Michael Bloomberg, Mayor of New York (Press Release)
“When I met with the President in the Oval Office earlier this month, I took the opportunity to tell him that Sonia Sotomayor would be an outstanding choice for the Supreme Court, and people whose legal opinions I greatly respect speak very highly of her. She has been an incredibly good federal judge, and having risen from humble beginnings in the Bronx, she brings a perspective that will serve the Court – and our nation – very well. Her story is a perfect example of the kind of opportunity that is available in this City – and this country – to those who devote themselves to their dreams. Judge Sotomayor was first recommended to the federal bench by Senator Daniel Patrick Moynihan – and of all his great legacies, she may prove to be one of the most important.”

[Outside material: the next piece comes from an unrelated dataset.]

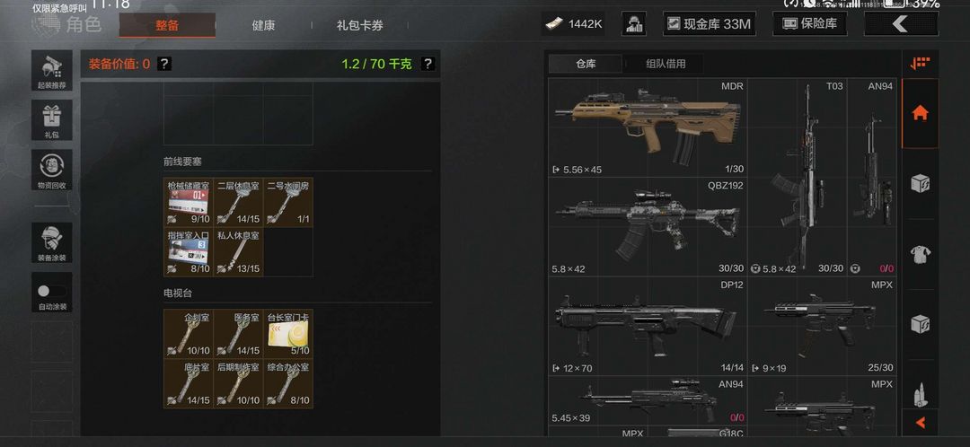This screenshot has height=447, width=970.
Task: Open the 保险库 button
Action: click(x=809, y=24)
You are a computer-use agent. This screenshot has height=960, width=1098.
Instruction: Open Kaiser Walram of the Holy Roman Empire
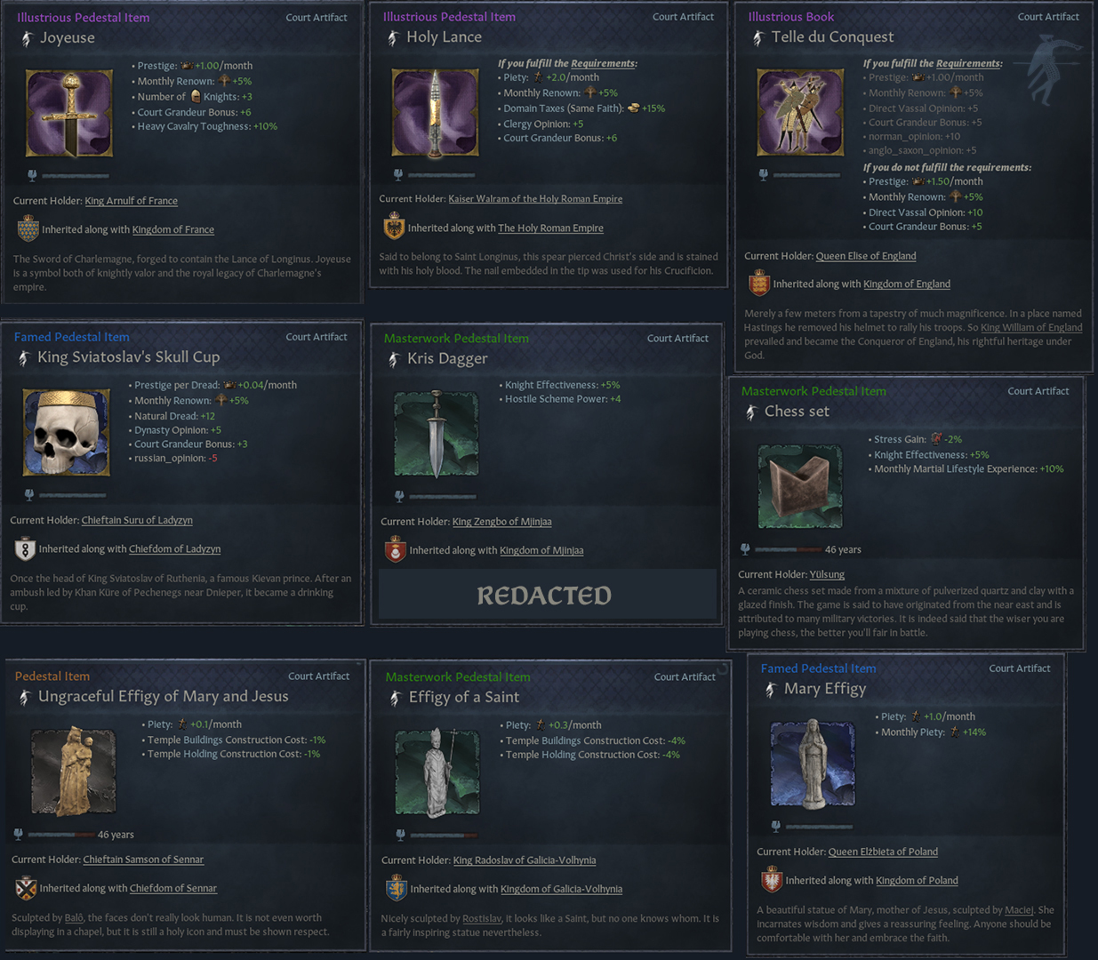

Senator Arlen Specter, D-PA:
“I applaud the nomination of Judge Sotomayor to the Supreme Court. Her confirmation would add needed diversity in two ways: the first Hispanic and the third woman to serve on the high court. While her record suggests excellent educational and professional qualifications, now it is up to the Senate to discharge its constitutional duty for a full and fair confirmation process.”
Senate Republican Leader Mitch McConnell:
“Senate Republicans will treat Judge Sotomayor fairly. But we will thoroughly examine her record to ensure she understands that the role of a jurist in our democracy is to apply the law even-handedly, despite their own feelings or personal or political preferences.

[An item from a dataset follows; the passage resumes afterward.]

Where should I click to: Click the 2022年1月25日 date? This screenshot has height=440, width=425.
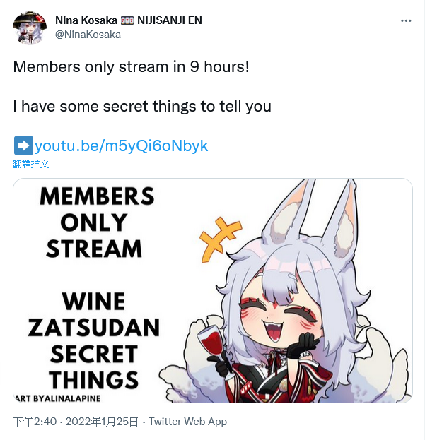click(x=102, y=422)
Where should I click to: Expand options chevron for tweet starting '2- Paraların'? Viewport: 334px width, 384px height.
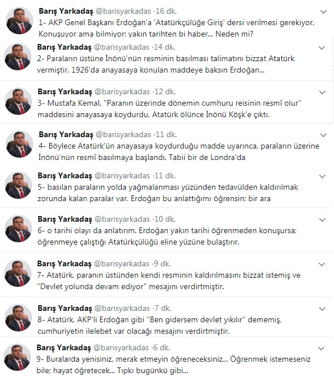click(322, 48)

“Our Democratic colleagues have often remarked that the Senate is not a ‘rubber stamp.’ Accordingly, we trust they will ensure there is adequate time to prepare for this nomination, and a full and fair opportunity to question the nominee and debate her qualifications.”
Senator John Cornyn (R-TX), member of Judiciary Committee:
“Now that President Obama has nominated Judge Sonia Sotomayor to replace Justice Souter on the United States Supreme Court, it is time for the Senate to perform its Constitutional duty of advice and consent. Because Judge Sotomayor would serve for life if she is confirmed, it is essential that the Senate conducts this process thoroughly and the President has assured me that we will have ample time to give Ms. Sotomayor’s record a full and fair review.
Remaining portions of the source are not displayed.